Sunday, February 04, 2007

Moving Along in the UK

Hello world, hello all - I hope this blog finds you well. I have fallen off the face of the earth once more but found my way back sifting through the many things that I have been dealing with in the last 3 months! Firstly I want to say that I am extremely pleased that Time Magazine will finally publish an issue in February containing facts about the Armenian Genocide with a fulll explanatory DVD after the ridiculous Turkish propaganda they circulated in March. Thank you to the many people who came together to object to what had previously been distributed. I also wrote a letter to the Editor and pessimistically thought what difference will it make but whether or not it did - I am thrilled to see that through coming together and putting the pressure on we as Armenians (and those who wanted the truth to be heard) achieved something extremely positive. Bravo to the ANC for their thank you letter to TIME as well.
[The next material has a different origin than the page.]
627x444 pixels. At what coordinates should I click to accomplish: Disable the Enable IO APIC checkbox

On a lighter note - the good news is that it looks like the Armenian Navy Band and myself will definitely be hitting Australia at the end of this year so I will keep you posted. A massive thank you to Avak Bedikian at Armenian Life magazine who will be making it happen. Speaking of which - Armenian Life magazine is a very professional high quality magazine that comes out of Melbourne and covers all sorts of topics relating to Armenia around the globe. For those in OZ - you should be getting it! For those outside of OZ - have a look into it - it's very interesting. Of course this next issue will be dedicated to Hrant Dink.
At the moment we are in the process of planning an Armenian Navy Band concert in London as well. I am exploring the possibilities and all the angles. I am trying organise an ANB/Katuner (fantastic jazz by 7 of the ANB musicians)concert in Central London and a special acoustic ANB trio/Sonya concert the following day. We shall see what happens. It would be nice to premiere Katuner in France this year too - they are there at least 3 times so it would be a great opportunity. Anyone who has experience in these areas that feels like contributing please let me know.
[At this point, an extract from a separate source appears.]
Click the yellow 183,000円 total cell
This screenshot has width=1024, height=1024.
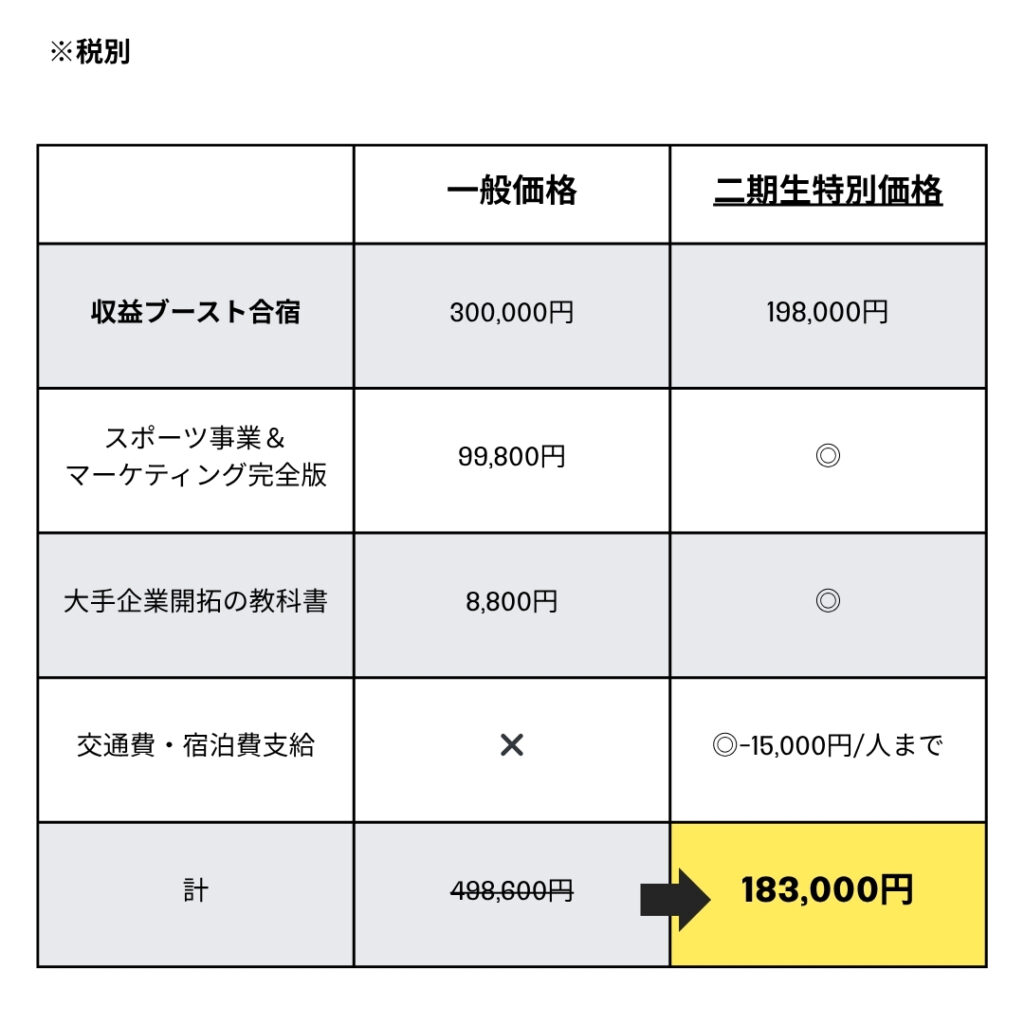pos(827,895)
I spent the day yesterday at the Victoria and Albert museum admiring textiles, furniture, fashion, and other forms of art. I nipped out for a Crepe (by the way - Yerevan - start this business out there - you can't get a really good crepe in Yerevan yet - the closest you get in a Blinchik!) and then returned to the National History Museum where I stood in awe of the dinosaurs once more and tried to go and see some spiders to try and overcome my fear. Instead I was confronted by a giant rubber scorpion which didn't really do much for me but inspired by Christian Bale in Batman Returns, I thought if I keep exposing myself to spiders I might get over it. The presence of several large ones in the apartment in Yerevan this summer left me less than pleased. I could become Spiderwoman and start jumping off buildings and spinning webs but somehow I think they might lock me up if I try...
My museum binge was followed by the electric guitar exhibition at Harrod's where different designers, musicians, and artists, chefs & photographers have designed their own guitars. It was interesting - some were more interesting than others. At the end of the day the amount of consumerism and availability at Harrod's had my head spinning and I was yearning for the simplicity of Yerevan - where life in that sense can be so much less complicating.
Oud lessons are coming along slowly and I can play a few melodies now. I need to practise religiously so I can take it on stage with me at the end of the year hopefully. Apart from that I delve into the world of the worker tomorrow where I start at a Creative University as assistant to the Head teacher (similiar to that which I did last year with a Primary School) but now I am dealing with bigger humans - the kind that tend to swear and spit more but I am looking forward to working.
So - I shall be back - hopefully with some more interesting information. Just thought I would mention I am alive!
Love, love, love all around!! The sun is shining in England today (a rarity) and so we shall shine on as well.